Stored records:
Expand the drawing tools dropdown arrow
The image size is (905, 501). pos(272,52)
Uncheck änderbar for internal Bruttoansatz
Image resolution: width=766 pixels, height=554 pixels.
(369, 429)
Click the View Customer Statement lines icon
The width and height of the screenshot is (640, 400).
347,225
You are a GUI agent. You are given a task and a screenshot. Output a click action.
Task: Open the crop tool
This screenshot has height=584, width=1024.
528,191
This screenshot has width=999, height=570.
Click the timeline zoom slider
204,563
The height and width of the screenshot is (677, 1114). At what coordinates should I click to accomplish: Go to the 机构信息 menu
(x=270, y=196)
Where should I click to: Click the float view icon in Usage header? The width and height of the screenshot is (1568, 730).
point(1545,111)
--
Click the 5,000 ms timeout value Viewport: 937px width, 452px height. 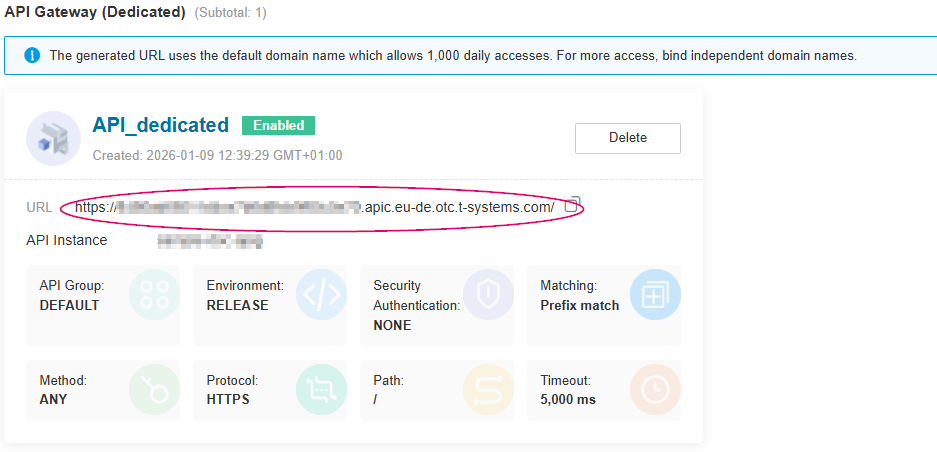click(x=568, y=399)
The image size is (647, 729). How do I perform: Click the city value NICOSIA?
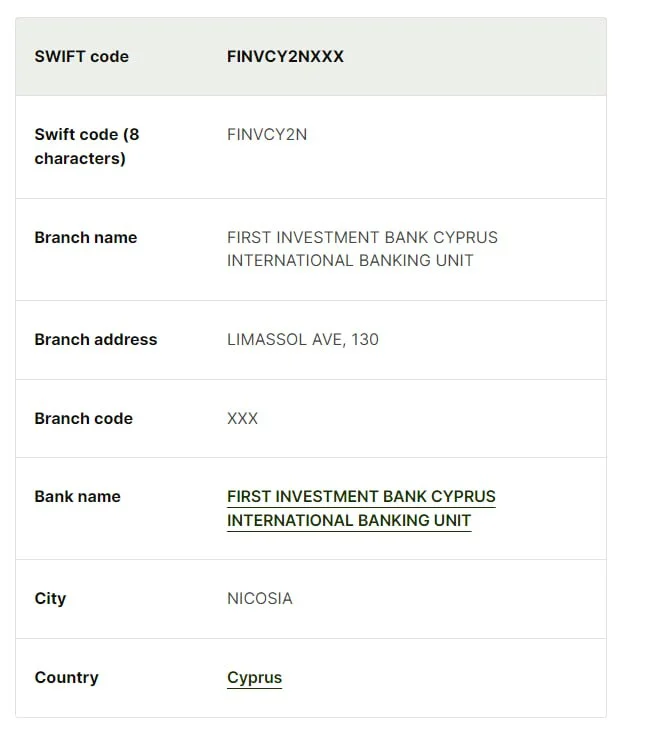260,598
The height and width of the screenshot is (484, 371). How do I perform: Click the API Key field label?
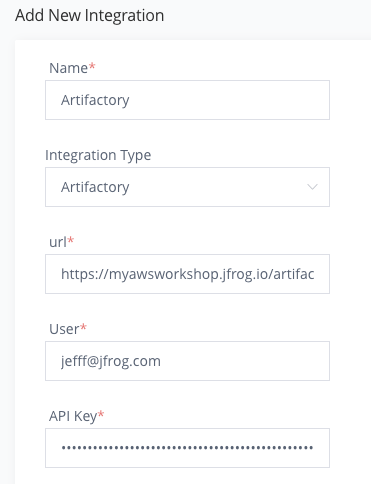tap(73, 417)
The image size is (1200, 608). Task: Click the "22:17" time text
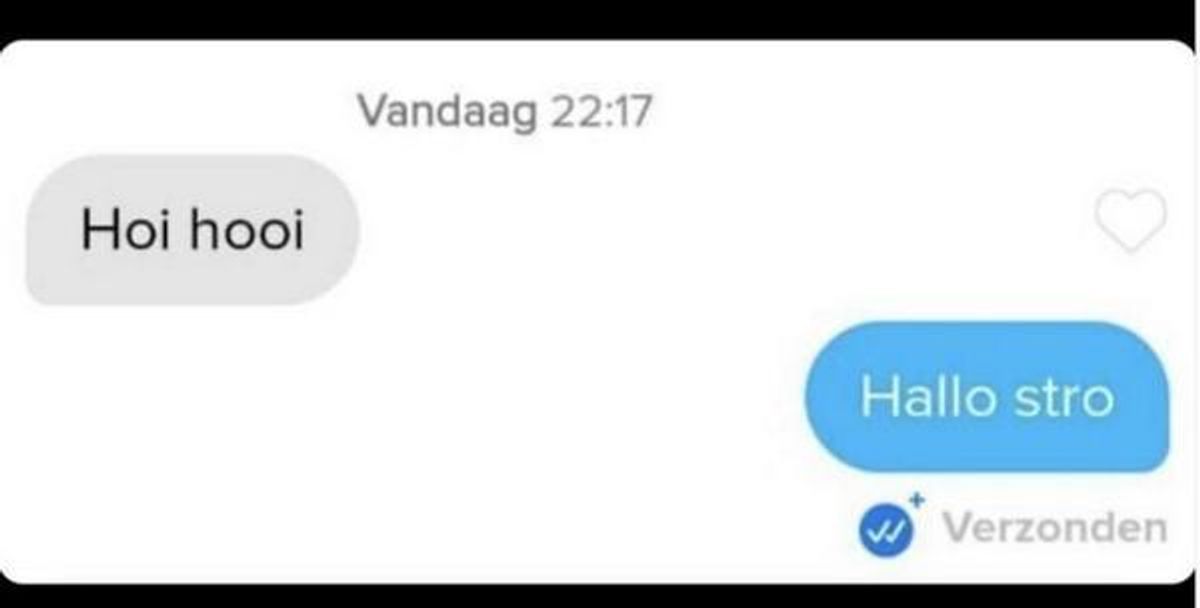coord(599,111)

**Your goal:**
All that is wanted is the stretch of lines above from the one containing "Expand the drawing tools dropdown arrow" through the one containing "Task: Open the crop tool", duplicated exactly.

**Response:**
Expand the drawing tools dropdown arrow
The image size is (905, 501). pos(272,52)
Uncheck änderbar for internal Bruttoansatz
Image resolution: width=766 pixels, height=554 pixels.
(369, 429)
Click the View Customer Statement lines icon
The width and height of the screenshot is (640, 400).
347,225
You are a GUI agent. You are given a task and a screenshot. Output a click action.
Task: Open the crop tool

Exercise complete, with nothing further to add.